Fitbit stock has lost over 50% in market value in the last 12 months and is still posting a GAAP loss. The company’s shipment growth is far lower when compared to that of the global market.

GoPro another IPO dud for investors

GoPro (GPRO) is another consumer technology stock that has mirrored Fitbit returns. While Fitbit was publicly listed in June 2015, GoPro’s IPO (initial public offering) was in June 2014. GoPro shares rose from $35.7 in June 2014 to almost $90 in October 2014. The stock is currently trading at $3.96.

GoPro stock fell 38% in 12 months. Though GoPro is popular in the action camera category, the company’s products are priced at a premium and are not a ‘repeat purchase’ product like smartphones. Also, though GoPro tried to introduce products across price points, the company hasn’t managed to increase sales significantly over the years. Further, lower product prices have negatively impacted profit margins.

GoPro stock is again a risky buy and might drop lower if the markets remain choppy.

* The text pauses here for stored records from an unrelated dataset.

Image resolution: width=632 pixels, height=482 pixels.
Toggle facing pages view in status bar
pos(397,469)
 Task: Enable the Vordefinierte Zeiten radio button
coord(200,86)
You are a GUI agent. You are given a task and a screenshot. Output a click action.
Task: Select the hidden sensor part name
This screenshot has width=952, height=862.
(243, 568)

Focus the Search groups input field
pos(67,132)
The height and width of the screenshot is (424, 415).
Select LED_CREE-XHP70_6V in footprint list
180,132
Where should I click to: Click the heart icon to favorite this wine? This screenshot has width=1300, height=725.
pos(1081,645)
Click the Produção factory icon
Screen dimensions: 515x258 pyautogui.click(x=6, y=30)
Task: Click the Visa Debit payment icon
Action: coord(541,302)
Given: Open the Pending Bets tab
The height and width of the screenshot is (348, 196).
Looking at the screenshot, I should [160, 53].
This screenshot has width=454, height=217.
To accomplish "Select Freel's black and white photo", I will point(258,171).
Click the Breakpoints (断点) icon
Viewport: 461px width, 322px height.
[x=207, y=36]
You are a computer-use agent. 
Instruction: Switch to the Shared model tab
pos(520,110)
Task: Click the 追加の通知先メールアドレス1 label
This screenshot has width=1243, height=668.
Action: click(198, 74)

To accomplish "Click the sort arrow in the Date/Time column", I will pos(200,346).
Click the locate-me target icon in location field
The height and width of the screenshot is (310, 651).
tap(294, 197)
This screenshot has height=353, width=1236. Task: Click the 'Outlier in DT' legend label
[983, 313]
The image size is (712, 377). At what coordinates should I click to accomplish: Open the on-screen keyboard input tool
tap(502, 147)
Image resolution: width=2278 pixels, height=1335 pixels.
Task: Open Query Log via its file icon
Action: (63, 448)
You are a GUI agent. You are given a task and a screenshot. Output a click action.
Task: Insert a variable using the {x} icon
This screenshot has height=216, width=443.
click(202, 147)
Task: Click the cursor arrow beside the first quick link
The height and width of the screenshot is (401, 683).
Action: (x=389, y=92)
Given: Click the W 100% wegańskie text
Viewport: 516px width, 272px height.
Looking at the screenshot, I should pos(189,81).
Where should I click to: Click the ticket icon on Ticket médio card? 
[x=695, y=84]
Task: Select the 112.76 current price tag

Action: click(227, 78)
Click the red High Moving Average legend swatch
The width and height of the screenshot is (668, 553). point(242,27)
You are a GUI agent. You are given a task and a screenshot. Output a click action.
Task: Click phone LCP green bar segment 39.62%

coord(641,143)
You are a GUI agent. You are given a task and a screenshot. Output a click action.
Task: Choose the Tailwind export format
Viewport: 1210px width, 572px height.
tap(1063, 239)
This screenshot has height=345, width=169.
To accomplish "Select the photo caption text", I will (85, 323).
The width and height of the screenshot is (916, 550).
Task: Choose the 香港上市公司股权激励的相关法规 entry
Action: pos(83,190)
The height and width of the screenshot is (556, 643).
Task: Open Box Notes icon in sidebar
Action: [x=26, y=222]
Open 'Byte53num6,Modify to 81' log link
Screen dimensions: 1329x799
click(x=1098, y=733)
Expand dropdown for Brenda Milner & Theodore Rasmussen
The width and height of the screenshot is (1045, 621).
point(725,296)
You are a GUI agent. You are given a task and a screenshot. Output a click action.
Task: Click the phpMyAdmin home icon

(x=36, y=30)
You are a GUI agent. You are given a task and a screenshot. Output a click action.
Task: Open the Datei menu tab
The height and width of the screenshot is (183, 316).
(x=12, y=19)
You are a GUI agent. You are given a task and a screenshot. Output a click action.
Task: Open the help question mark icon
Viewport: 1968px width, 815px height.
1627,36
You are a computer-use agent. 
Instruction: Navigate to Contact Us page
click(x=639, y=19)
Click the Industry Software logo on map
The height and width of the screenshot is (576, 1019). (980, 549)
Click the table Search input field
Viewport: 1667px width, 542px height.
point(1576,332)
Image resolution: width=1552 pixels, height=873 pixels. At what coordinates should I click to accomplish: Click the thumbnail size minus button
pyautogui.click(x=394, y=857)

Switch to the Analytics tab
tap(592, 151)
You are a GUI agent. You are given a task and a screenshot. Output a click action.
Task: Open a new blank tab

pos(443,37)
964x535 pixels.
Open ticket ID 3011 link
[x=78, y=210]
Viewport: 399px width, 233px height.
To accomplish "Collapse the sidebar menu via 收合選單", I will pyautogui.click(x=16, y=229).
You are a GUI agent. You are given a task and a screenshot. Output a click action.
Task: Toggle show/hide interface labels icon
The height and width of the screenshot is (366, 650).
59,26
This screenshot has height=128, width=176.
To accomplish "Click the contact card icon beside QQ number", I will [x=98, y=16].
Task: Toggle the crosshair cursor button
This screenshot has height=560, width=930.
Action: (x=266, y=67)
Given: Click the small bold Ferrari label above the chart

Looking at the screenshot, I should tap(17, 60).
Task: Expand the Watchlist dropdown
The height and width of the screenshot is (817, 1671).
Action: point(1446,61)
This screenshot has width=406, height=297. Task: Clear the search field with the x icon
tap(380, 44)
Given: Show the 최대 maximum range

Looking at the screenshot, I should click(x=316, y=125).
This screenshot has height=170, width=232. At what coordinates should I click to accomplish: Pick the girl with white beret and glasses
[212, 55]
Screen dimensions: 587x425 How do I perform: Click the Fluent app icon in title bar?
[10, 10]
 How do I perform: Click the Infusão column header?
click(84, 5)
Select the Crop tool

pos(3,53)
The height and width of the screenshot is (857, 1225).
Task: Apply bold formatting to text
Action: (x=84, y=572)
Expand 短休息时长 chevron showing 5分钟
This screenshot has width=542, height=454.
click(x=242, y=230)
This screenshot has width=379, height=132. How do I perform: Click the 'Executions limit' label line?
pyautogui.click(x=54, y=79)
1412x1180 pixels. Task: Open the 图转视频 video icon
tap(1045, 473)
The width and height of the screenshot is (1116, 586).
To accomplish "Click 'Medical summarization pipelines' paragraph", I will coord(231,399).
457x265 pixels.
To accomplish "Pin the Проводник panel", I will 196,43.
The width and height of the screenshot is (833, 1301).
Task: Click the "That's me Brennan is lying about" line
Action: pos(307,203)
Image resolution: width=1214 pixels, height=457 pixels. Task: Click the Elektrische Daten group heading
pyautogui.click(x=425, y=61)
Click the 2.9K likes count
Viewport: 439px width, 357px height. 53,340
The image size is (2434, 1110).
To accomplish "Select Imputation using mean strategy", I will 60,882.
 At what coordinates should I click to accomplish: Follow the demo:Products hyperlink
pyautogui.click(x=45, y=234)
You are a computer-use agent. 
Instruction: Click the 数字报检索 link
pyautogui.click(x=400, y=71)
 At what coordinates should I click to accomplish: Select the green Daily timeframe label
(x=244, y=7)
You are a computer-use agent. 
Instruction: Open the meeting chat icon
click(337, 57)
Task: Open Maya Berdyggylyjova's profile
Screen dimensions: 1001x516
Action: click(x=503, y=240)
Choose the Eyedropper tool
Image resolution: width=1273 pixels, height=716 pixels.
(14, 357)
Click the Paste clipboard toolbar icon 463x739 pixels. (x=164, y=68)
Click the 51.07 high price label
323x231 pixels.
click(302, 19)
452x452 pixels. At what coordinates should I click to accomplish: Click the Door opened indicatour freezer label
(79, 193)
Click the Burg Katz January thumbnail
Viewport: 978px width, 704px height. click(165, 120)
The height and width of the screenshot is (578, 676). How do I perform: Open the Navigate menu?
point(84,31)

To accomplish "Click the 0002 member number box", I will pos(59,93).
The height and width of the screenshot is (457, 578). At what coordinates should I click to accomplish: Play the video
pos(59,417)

Investors waiting patiently for Groupon turnaround

Groupon (GRPN) shares are trading at $2.40, which is 48% below a 52-week high. The stock has lost over 90% since the IPO back in 2011. Groupon left international markets three years back to focus primarily on North America.

Analysts expect the company’s sales to fall by 9.6% to $2.38 billion in 2019 and rise by 0.6% to $2.4 billion. The stock is trading at a forward PE multiple of 10.9x. Comparatively, the stock earnings per share are estimated to grow at an annual rate of 5.5%. This indicates that Groupon is still overvalued. Or has Groupon stock bottomed out and is it on the verge of a turnaround? Investors are still waiting for the company to return to revenue growth.

Dropbox stock trading below IPO price

Dropbox (DBX) is perhaps not as risky as other tech stocks in this list. The company is growing revenue at a robust pace. Analysts expect Dropbox sales to rise 18.7% to $1.65 billion in fiscal 2019. In fiscal 2020, analysts expect company sales to increase 14.6% to $1.89 billion. Analysts expect the company to increase earnings at an annual rate of 20.5% in the next five years. The company’s forward PE multiple stands at 31x ,indicating that the Dropbox is still overvalued.

Dropbox stock is trading at $17.76, which is well below its IPO price. The stock lost 24.6% in August 2019 and is down 13% year-to-date. After second quarter results were released earlier this month, the stock fell as investors were unimpressed by the marginal growth in paying subscribers.

Investment bank Bernstein initiated coverage on Dropbox with an “underperform” rating. The bank also has a bearish outlook, which drove the stock lower this month. Dropbox increased its pricing plan for its Plus subscribers that would have led to a tepid growth in paying subscribers in the second quarter.

GameStop stock continues to slide downwards

GameStop (GME) is a retail gaming store that has experienced significant headwinds over the last few years. Due to the transition from physical to digital gaming, the company has experienced a significant decline in revenue. GME investors have lost 90% in market value since October 2015. Company sales are estimated to fall 16.3% to $7.4 billion in fiscal 2020 and 4% to $7.11 billion in fiscal 2021.

GameStop recently announced a company-wide layoff and restructuring plan, which resulted in an uptick in the stock price. However, GameStop headwinds are much more fundamental. The company might lose market value going forward.